The integration of mitochondrial surface modification, enzyme-responsive hydrogel encapsulation, and controlled release mechanisms may allow for targeted and on-demand delivery of mitochondria to specific tissues or cell populations. This system may provide a means for harnessing the potential therapeutic benefits of mitochondrial transfer in various disease or injury contexts.

It is to be understood that the embodiments and claims disclosed herein are not limited in their application to the details of construction and arrangement of the components set forth in the description and illustrated in the drawings. Rather, the description and the drawings provide examples of the embodiments envisioned. The embodiments and claims disclosed herein are further capable of other embodiments and of being practiced and carried out in various ways. Also, it is to be understood that the phraseology and terminology employed herein are for the purposes of description and should not be regarded as limiting the claims.

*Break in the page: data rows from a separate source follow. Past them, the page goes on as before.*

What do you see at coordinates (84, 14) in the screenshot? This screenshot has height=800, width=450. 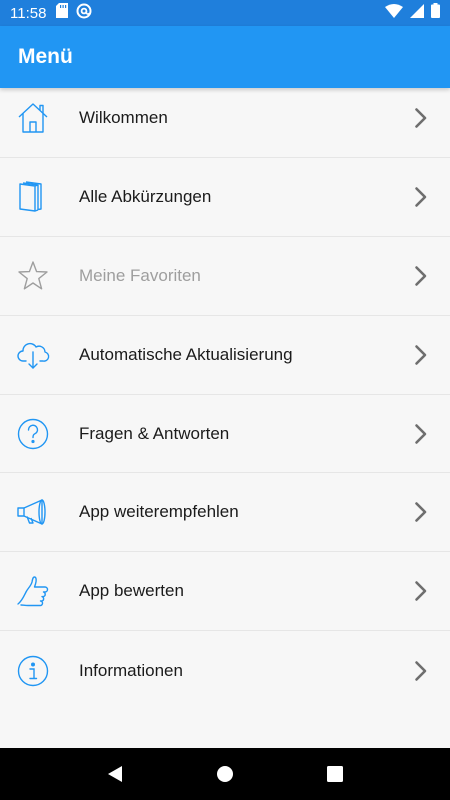 I see `at-sign-icon` at bounding box center [84, 14].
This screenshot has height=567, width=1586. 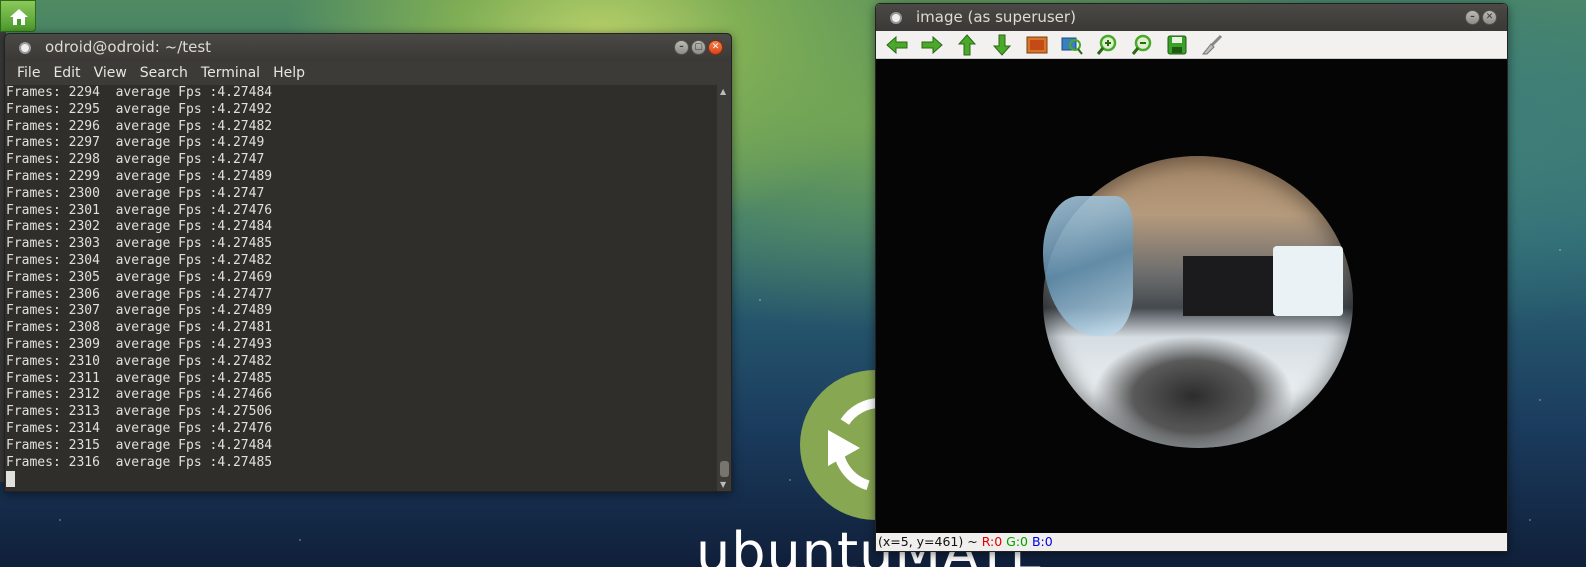 I want to click on terminal-line: Frames: 2295 average Fps :4.27492, so click(x=140, y=109).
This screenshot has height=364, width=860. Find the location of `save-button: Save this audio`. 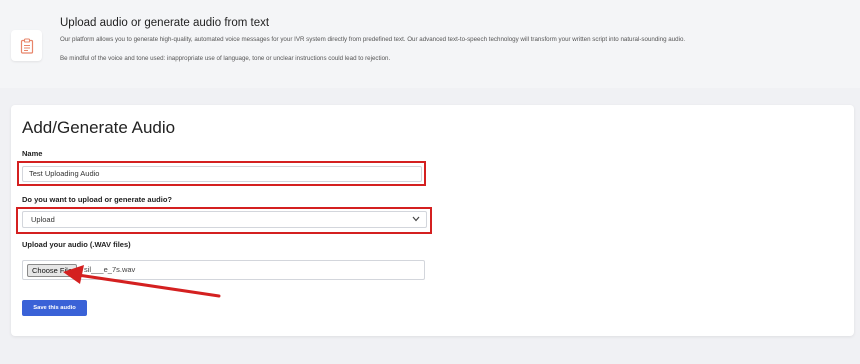

save-button: Save this audio is located at coordinates (54, 308).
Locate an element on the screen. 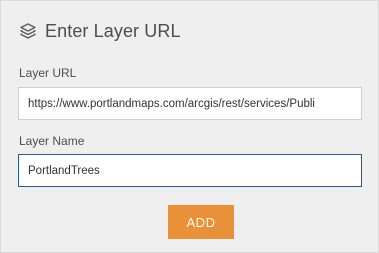 Image resolution: width=379 pixels, height=253 pixels. layer-name-input is located at coordinates (190, 170).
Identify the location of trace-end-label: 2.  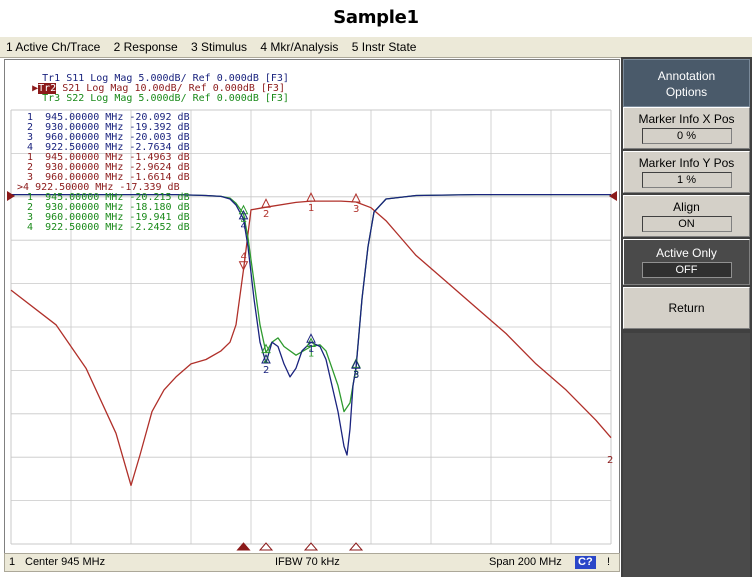
(610, 460).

Accordingly, those skilled in the art will appreciate that the conception upon which the application and claims are based may be readily utilized as a basis for the design of other structures, methods, and systems for carrying out the several purposes of the embodiments and claims presented in this application. It is important, therefore, that the claims be regarded as including such equivalent constructions.

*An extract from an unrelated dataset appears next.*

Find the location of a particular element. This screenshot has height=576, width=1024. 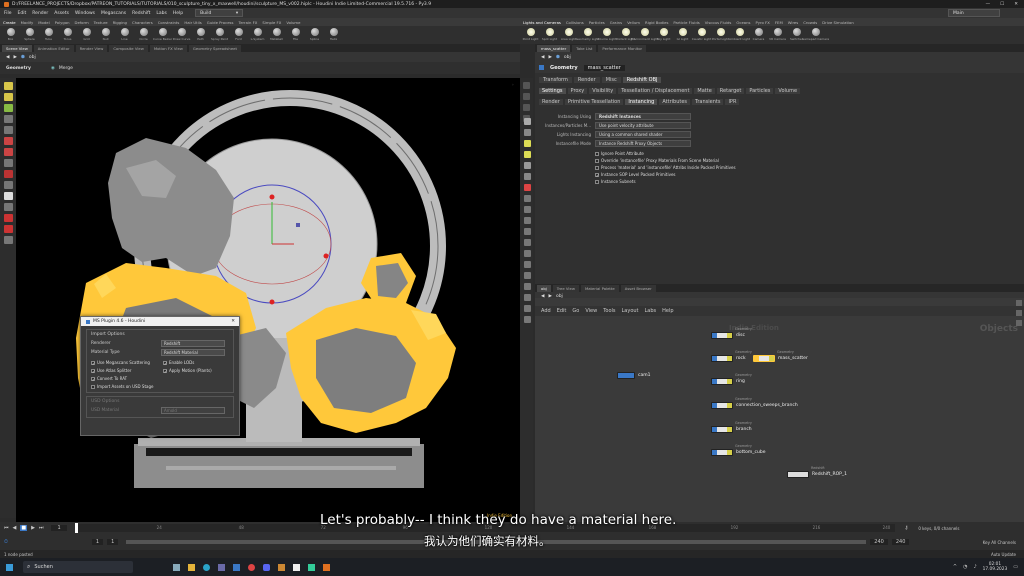

path-obj: obj is located at coordinates (32, 58).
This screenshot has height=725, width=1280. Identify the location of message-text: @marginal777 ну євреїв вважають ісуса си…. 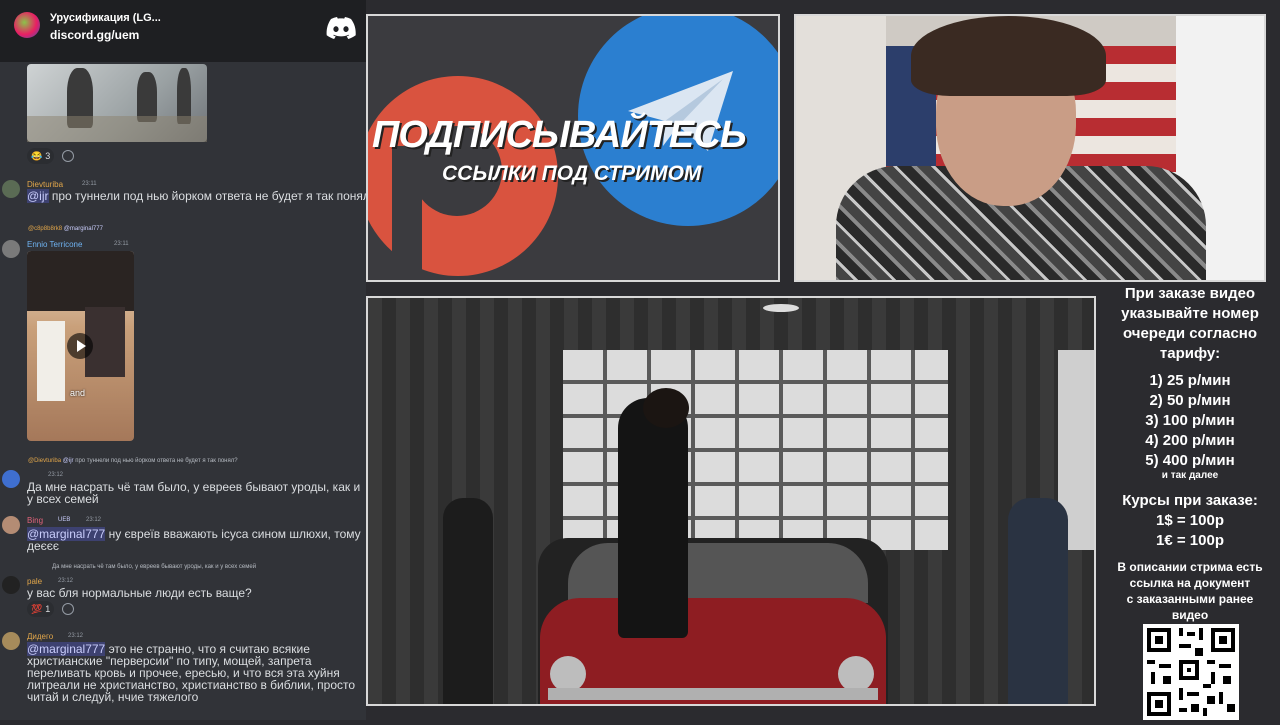
(194, 540).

Furthermore, the purpose of the foregoing Abstract is to enable the United States Patent and Trademark Office and the public generally, and especially including the practitioners in the art who are not familiar with patent and legal terms or phraseology, to determine quickly from a cursory inspection the nature and essence of the technical disclosure of the application. The Abstract is neither intended to define the claims of the application, nor is it intended to be limiting to the scope of the claims in any way.